Kate and Marine have trained since childhood at the Paris Opera Ballet School where they formed an intense bond after respective family tragedies. Their friendship seems unshakeable until their final year when only one girl can be selected for a place in the Opera’s company. The physically demanding competition takes an emotional toll, and their support for each other starts to crumble. Marine’s eating disorder begins to control her life as she consumes less and dances more, and Kate discovers the depths of depression and the highs of first love as she falls for the school heartthrob—who also happens to be Marine’s dance partner.
As rankings tighten and each day is one step closer to the final selection, neither girl is sure just how far she’ll go to win. With nuance and empathy, the intense emotions of teenage years are amplified in Small’s debut as the girls struggle with grief, mental health issues, and relationships, all set against the glamorous backdrop of Paris.

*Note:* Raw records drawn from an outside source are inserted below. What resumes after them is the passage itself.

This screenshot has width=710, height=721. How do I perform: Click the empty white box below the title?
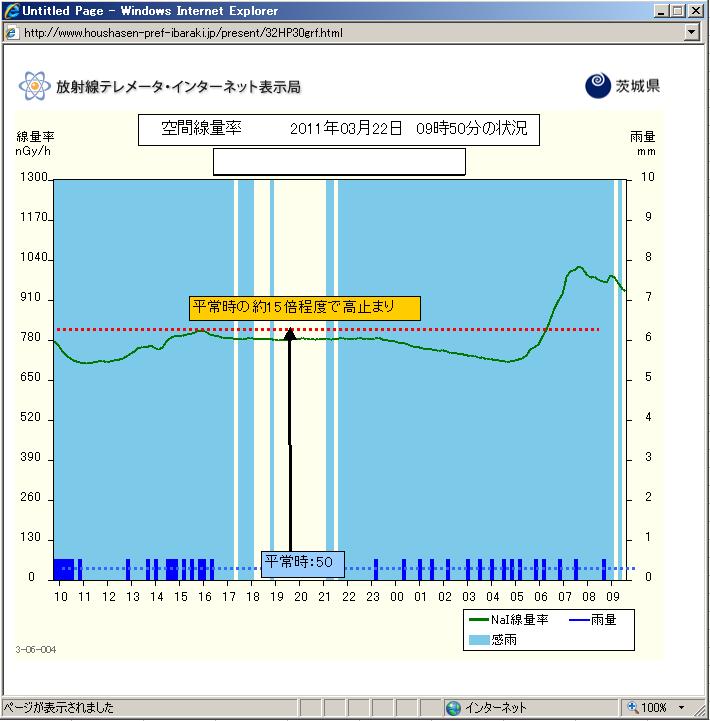339,161
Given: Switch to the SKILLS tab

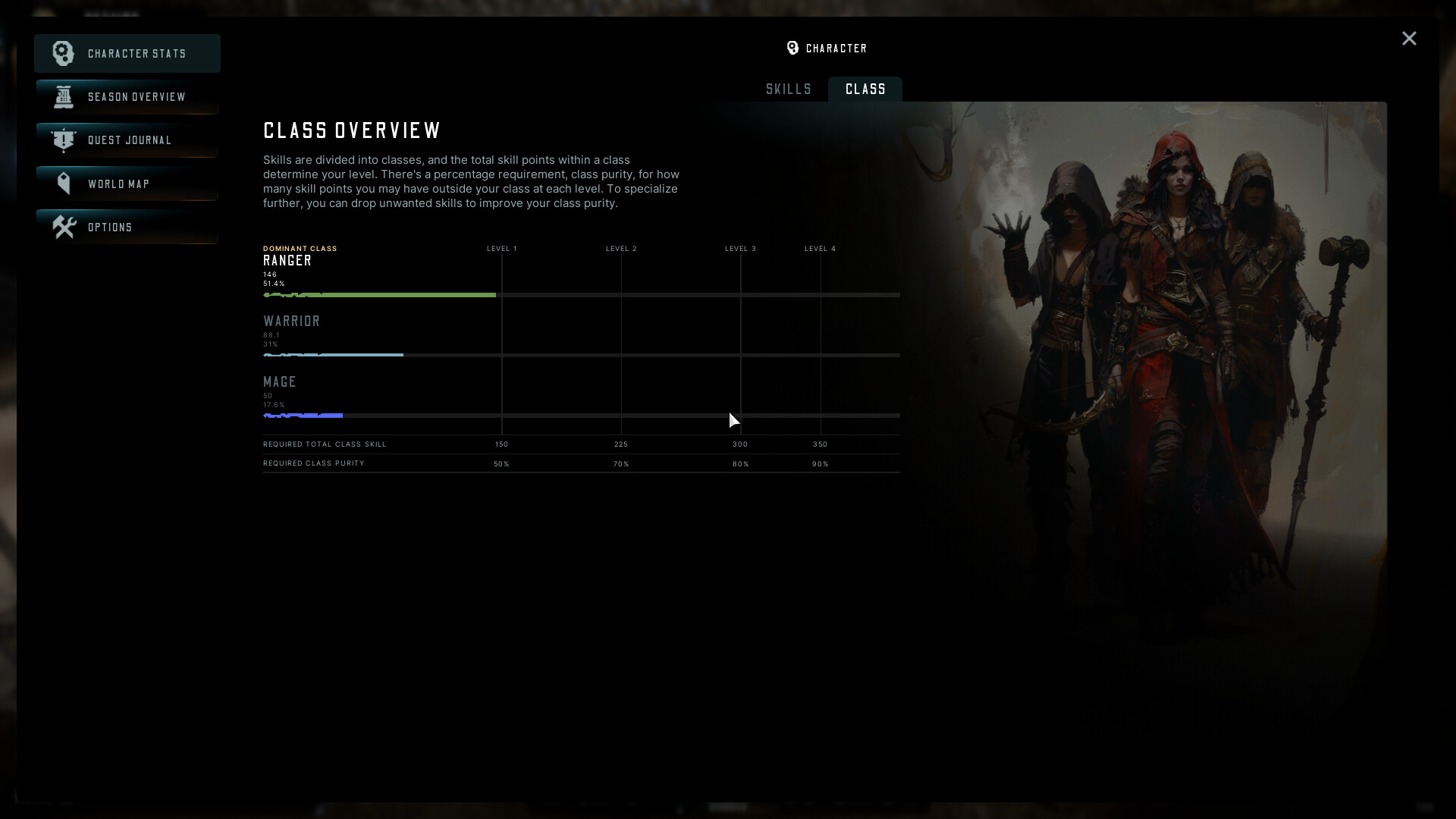Looking at the screenshot, I should [x=788, y=89].
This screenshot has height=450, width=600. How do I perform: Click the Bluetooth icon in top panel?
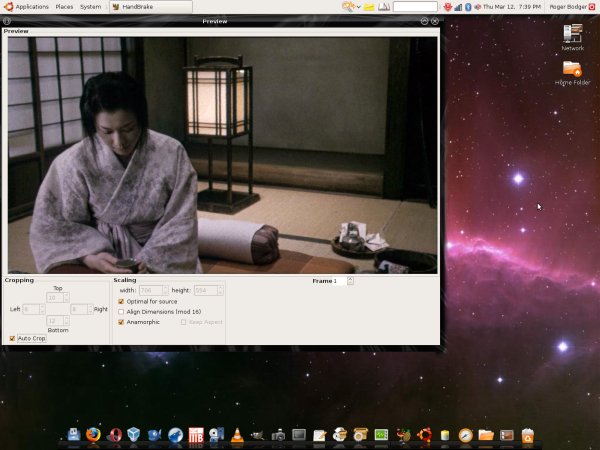coord(468,7)
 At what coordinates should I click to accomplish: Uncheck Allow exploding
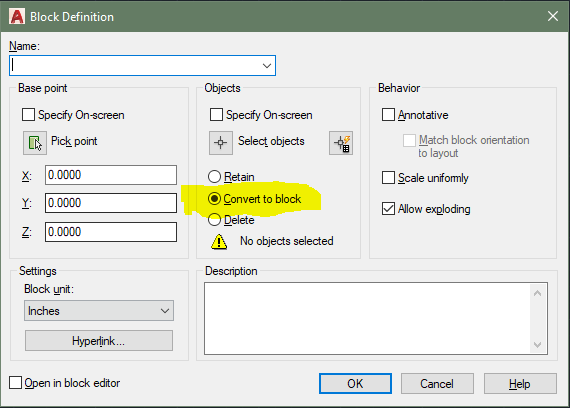(388, 209)
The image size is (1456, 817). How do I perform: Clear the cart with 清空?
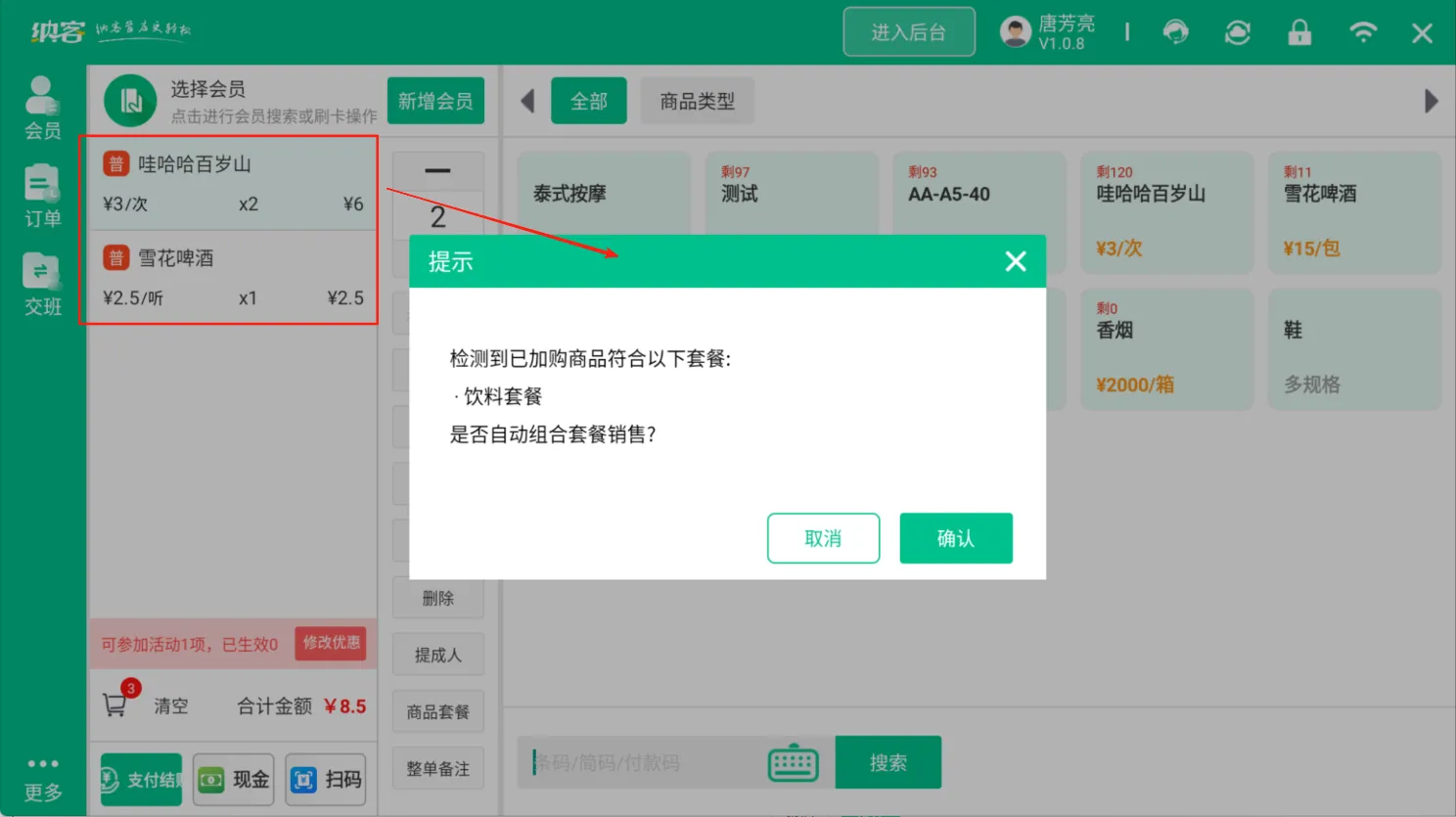click(x=169, y=705)
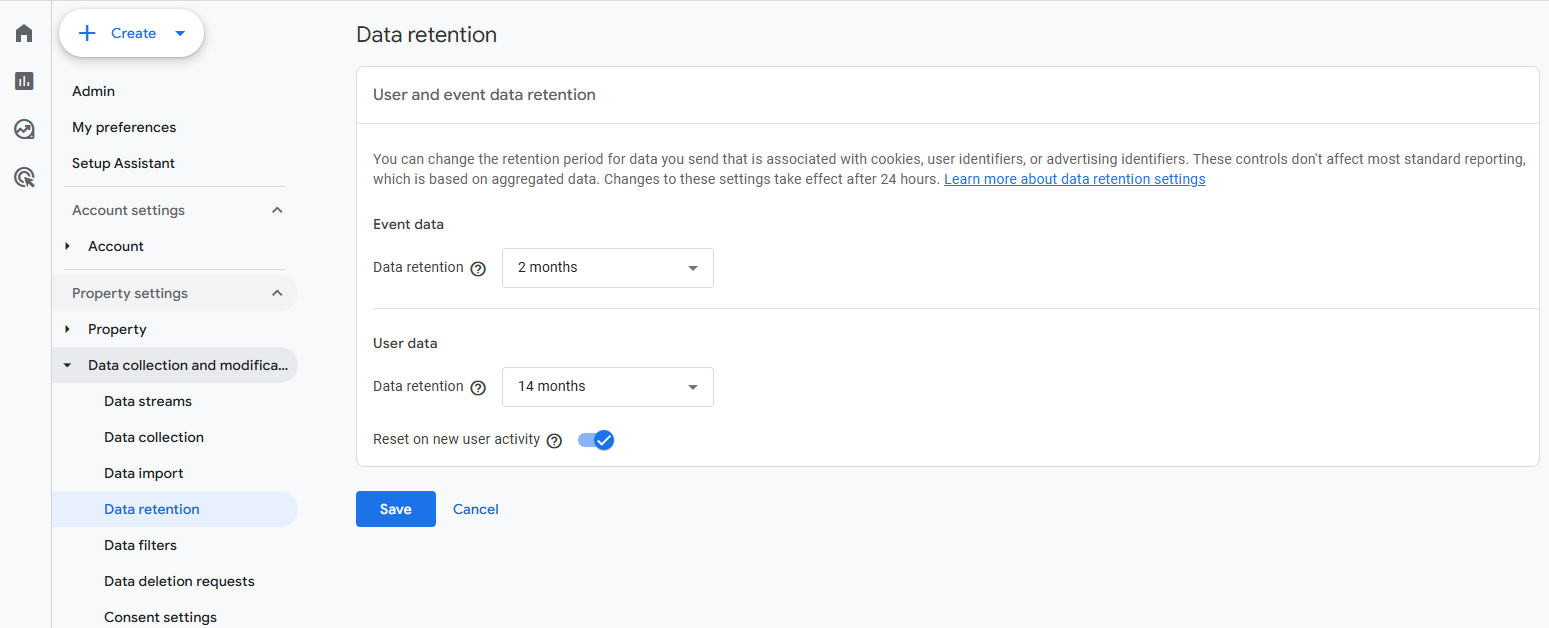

With the incredible success of the film Black Swan and dance reality TV shows today, dance seems to be more popular than ever. Kirkus Reviews praises the debut as “addictive, angst-y, and heartfelt” while Entertainment Weekly.com calls out that Bright Burning Stars is “notable for the way it tackles sensitive topics such as mental illness and eating disorders”. In Bright Burning Stars, debut author A. K. Small pens a stunning, propulsive story about girls at their physical and emotional extremes, the gutting power of first love, and what it means to fight for your dreams.